You see, I was never the little kid who dreamed of getting married. I thought my mother looked stunning in her wedding photos, but was never one to think, “That’ll be me some day”. I was a tomboy – I ran around with my cousins pretending I was a Power Ranger. At another point we played imaginary “Mortal Kombat” (a fighting game, for those who don’t know). I spent most of my childhood daring and doing said dares, getting myself hurt in some of the most hilarious accidents ever (one involved a laundry chute…) and playing chicken with my garage door. At the age of 17, my cousin and I had a punching war at a party in a public restaurant. We punched each other’s fists to see which one backed out first (I think I won that time). I was the jar-opener in the family, the girl most likely to perform a dare if there was enough ‘encouragement’, and who never wore dresses or makeup.

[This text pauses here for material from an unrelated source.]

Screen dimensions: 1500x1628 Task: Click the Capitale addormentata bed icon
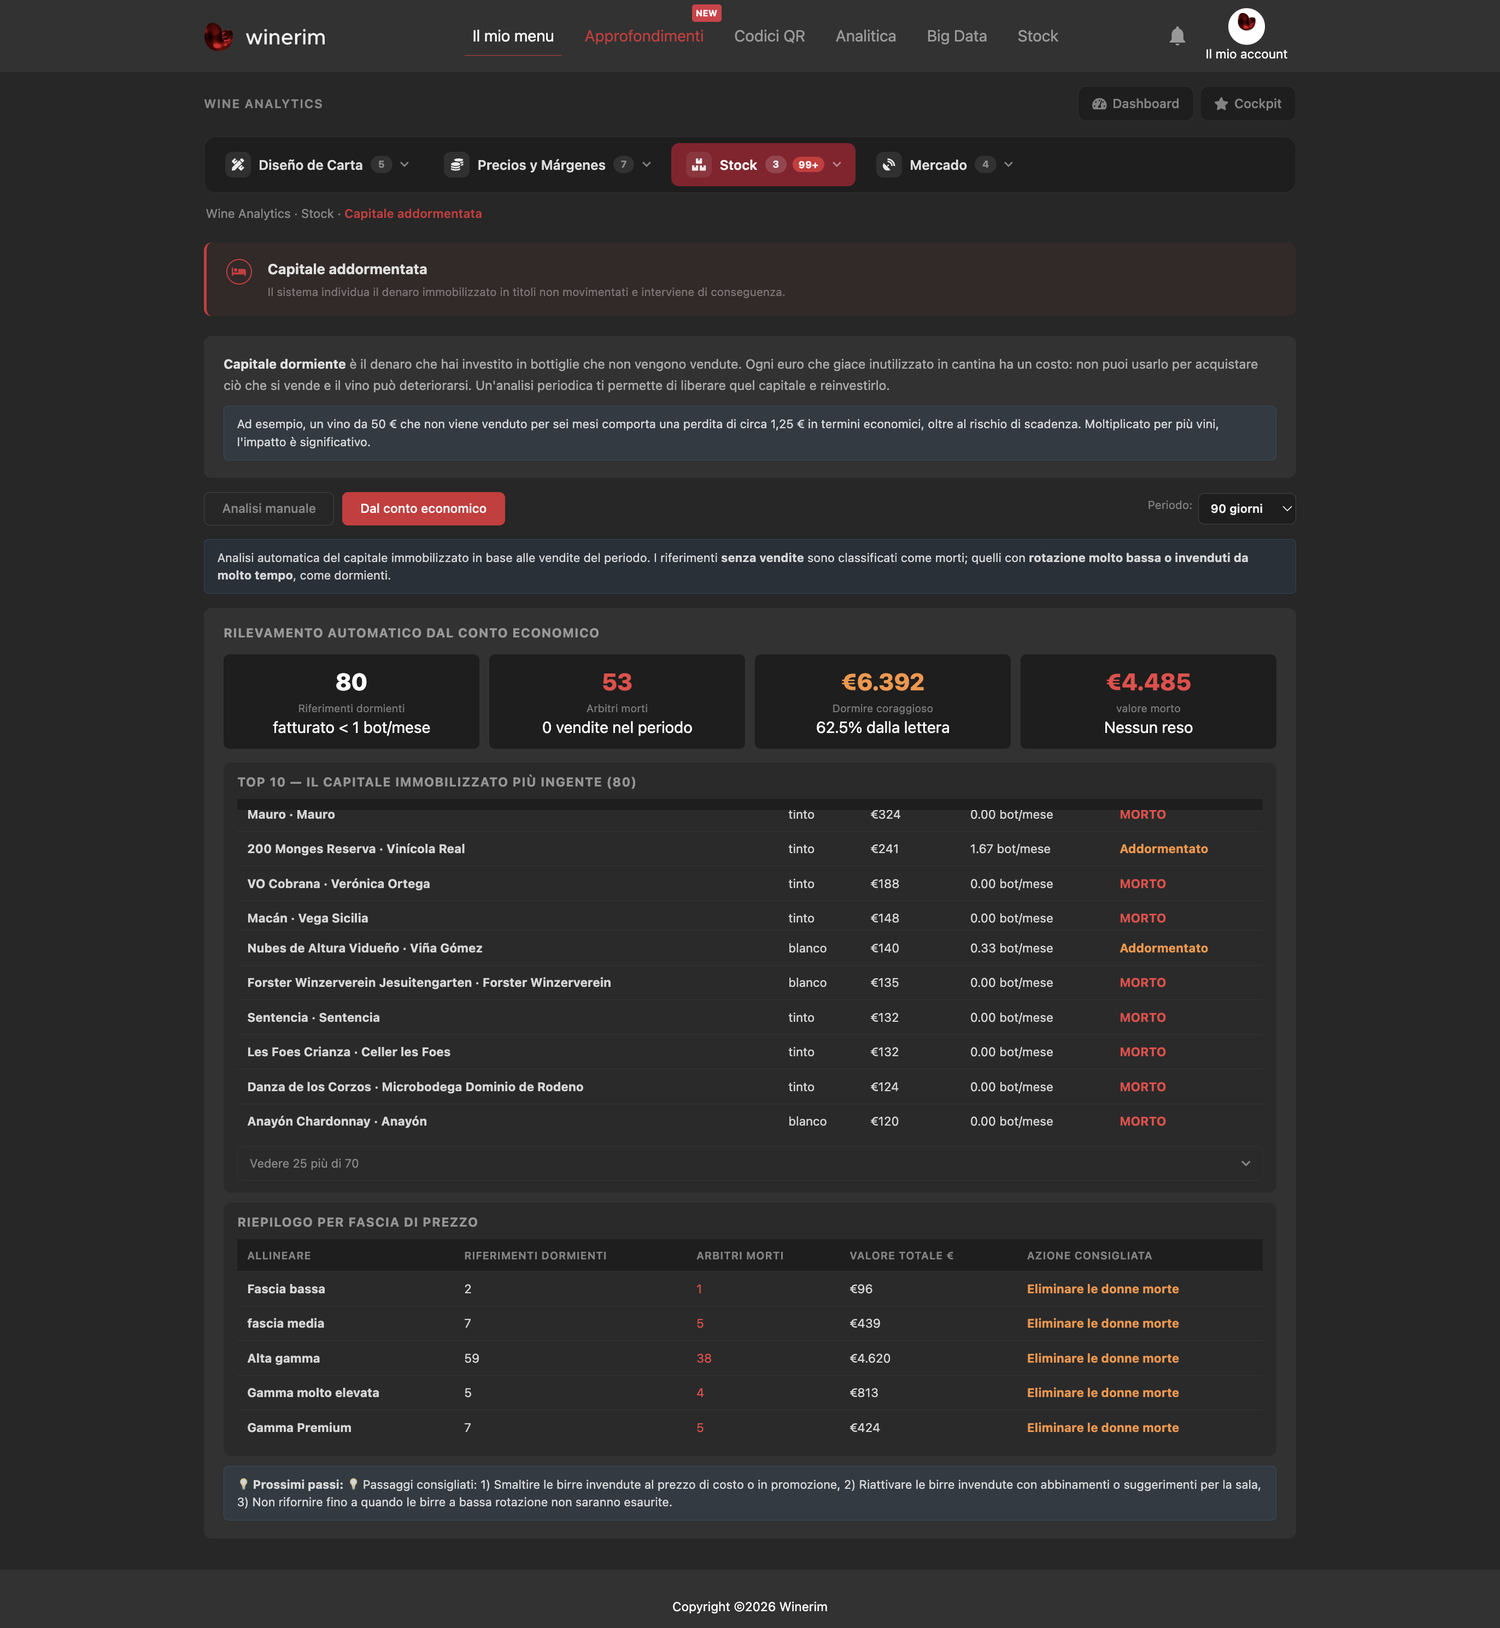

And now, I’m getting married.

So I’m a little out-of-my-depth here. Granted, I’m the first to get married in my group of friends, a fact which all of them were only a little bit surprised about (I found out later they anticipated I would be the second person to get married in our group). I’ve never planned something as big as a wedding before. My 21st was a quiet night out with my friends, having a few drinks, and my graduation was very similar. I hate being in the spotlight, so being the bride is a really daunting, alien experience to me. I see this wedding as mine and GP’s wedding, but I get most of the attention, which is weird for me. I love planning this though, because I get to explore this creative side of me which I didn’t even think existed.

Anyway, getting to the point at hand.

Let’s talk veils. I’m not sure if GP should be reading this or not, so just in case: Mr. GP, IF YOU THINK THIS ISN’T APPROPRIATE FOR YOU TO READ, STOP HERE. IF YOU DON’T REALLY GIVE TWO TURDS ABOUT THE VEIL, KEEP READING! 😀

There we go, warning done.

So my veil. The very thing I’m undecided about. Most people say that, to pick the veil, you first need the dress. Which is true, I guess. A simple veil would suit a complex dress, an intricate veil suits a simple dress. I don’t have my dress yet, but I do like thinking about what kind of veil I’d want (it makes the choice a lot easier when it comes to decision-time). 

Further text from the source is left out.